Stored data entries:
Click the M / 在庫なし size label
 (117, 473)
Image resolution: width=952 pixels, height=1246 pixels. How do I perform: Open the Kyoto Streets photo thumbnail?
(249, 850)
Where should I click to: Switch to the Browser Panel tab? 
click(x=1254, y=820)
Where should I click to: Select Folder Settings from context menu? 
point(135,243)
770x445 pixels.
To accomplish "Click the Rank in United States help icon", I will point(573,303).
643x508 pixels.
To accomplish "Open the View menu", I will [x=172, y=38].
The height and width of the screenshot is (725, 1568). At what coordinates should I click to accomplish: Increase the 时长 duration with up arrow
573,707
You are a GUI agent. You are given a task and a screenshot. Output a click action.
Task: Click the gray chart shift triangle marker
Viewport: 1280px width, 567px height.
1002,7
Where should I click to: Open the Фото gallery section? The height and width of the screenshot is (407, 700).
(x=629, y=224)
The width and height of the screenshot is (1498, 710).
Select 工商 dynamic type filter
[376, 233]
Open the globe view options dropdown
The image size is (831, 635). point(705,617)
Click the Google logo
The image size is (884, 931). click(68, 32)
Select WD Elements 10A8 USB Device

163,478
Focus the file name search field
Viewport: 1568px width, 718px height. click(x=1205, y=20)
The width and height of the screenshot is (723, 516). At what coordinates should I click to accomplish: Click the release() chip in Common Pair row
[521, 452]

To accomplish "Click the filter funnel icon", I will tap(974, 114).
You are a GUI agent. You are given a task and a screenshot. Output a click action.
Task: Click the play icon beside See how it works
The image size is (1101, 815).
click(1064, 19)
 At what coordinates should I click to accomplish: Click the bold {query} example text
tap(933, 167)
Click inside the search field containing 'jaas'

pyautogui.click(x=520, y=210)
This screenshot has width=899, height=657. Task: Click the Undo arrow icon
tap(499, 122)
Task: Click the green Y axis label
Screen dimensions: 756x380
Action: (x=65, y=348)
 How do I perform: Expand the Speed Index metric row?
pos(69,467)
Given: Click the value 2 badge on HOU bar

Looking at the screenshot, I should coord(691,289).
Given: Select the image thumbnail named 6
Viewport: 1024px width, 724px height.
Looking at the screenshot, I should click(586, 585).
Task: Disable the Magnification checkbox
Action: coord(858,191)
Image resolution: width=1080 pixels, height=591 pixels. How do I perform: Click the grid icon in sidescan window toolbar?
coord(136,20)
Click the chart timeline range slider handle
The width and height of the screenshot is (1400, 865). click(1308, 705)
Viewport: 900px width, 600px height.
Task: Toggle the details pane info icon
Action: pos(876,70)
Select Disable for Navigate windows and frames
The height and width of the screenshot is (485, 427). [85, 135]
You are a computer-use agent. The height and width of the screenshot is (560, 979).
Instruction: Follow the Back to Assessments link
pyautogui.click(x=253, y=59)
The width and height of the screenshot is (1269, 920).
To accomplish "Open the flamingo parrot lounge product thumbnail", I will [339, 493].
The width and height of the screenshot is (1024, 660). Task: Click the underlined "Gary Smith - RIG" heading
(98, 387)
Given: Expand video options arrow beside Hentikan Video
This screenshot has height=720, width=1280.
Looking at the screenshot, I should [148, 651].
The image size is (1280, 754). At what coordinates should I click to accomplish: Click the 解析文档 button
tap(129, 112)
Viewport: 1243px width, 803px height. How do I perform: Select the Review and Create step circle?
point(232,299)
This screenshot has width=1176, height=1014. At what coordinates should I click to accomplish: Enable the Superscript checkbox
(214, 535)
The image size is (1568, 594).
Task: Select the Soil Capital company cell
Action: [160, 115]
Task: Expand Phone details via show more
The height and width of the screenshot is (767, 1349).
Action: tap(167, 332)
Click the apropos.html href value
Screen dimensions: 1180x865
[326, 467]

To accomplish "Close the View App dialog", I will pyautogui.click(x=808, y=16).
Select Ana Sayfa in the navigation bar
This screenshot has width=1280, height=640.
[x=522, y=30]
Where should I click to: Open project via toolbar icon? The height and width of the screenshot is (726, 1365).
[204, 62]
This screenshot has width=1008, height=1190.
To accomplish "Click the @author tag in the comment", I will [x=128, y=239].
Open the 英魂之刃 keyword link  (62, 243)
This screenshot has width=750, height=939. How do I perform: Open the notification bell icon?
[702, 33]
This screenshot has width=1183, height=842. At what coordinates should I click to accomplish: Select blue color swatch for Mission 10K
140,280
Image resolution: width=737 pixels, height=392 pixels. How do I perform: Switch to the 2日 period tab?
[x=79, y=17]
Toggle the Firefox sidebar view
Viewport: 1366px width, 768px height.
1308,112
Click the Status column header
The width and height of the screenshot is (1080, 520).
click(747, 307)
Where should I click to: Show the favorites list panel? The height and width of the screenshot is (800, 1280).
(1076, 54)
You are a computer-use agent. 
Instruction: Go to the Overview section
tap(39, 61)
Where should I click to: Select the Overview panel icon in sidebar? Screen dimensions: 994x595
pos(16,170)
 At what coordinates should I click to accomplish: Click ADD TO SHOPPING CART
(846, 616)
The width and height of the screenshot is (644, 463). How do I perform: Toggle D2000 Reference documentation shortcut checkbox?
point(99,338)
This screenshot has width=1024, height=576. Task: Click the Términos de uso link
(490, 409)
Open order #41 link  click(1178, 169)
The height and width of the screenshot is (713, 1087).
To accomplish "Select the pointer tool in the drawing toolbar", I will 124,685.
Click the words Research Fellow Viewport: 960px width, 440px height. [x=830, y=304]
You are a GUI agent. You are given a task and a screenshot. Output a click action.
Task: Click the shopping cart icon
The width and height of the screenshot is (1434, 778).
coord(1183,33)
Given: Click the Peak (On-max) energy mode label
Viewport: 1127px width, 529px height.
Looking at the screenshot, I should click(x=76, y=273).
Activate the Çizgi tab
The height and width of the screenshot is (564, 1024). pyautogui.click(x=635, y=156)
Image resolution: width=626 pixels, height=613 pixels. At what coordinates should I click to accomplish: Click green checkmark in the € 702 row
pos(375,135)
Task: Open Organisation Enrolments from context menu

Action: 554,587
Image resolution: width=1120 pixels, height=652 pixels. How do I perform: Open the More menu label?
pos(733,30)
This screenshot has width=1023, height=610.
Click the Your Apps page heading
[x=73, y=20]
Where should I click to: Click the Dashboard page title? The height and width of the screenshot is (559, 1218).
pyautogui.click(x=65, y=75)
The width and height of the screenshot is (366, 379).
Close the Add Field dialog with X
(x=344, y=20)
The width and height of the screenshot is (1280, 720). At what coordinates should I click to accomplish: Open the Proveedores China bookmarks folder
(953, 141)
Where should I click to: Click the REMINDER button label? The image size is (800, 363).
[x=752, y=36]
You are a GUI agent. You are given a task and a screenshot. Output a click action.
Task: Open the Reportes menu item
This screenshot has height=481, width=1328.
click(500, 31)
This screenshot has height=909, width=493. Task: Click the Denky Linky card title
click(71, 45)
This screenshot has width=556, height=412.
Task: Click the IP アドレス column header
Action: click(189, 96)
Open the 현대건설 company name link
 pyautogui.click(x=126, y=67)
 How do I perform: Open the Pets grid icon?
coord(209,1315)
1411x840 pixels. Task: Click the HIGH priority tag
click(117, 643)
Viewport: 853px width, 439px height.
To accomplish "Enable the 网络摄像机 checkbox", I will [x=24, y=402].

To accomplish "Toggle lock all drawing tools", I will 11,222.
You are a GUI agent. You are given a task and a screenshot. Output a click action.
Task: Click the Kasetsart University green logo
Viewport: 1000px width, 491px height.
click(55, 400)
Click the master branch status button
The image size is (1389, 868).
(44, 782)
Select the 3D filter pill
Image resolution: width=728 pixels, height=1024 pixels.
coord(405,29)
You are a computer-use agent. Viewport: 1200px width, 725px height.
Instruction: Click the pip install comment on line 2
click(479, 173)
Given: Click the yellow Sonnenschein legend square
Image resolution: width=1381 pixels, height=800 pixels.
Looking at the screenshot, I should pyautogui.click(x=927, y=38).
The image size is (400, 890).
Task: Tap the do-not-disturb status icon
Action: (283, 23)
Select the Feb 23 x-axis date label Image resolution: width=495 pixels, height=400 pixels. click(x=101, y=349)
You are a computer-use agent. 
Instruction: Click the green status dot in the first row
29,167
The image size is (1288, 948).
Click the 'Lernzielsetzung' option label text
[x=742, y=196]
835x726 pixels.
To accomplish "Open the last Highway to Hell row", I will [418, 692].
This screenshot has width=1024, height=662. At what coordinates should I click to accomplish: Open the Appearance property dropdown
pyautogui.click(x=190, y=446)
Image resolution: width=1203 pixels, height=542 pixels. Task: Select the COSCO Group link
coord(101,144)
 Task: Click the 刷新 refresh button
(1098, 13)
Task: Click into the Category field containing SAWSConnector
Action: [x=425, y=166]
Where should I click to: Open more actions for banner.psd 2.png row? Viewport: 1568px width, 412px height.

The task: Reproduce exactly the entries above, limited to the lines from the one with "Click the Google logo" through the one with "Task: Click the play", both included.

Exercise answer:
Click the Google logo
The image size is (884, 931). click(68, 32)
Select WD Elements 10A8 USB Device

163,478
Focus the file name search field
Viewport: 1568px width, 718px height. click(x=1205, y=20)
The width and height of the screenshot is (723, 516). At what coordinates should I click to accomplish: Click the release() chip in Common Pair row
[521, 452]

To accomplish "Click the filter funnel icon", I will tap(974, 114).
You are a GUI agent. You are given a task and a screenshot. Output a click action.
Task: Click the play icon beside See how it works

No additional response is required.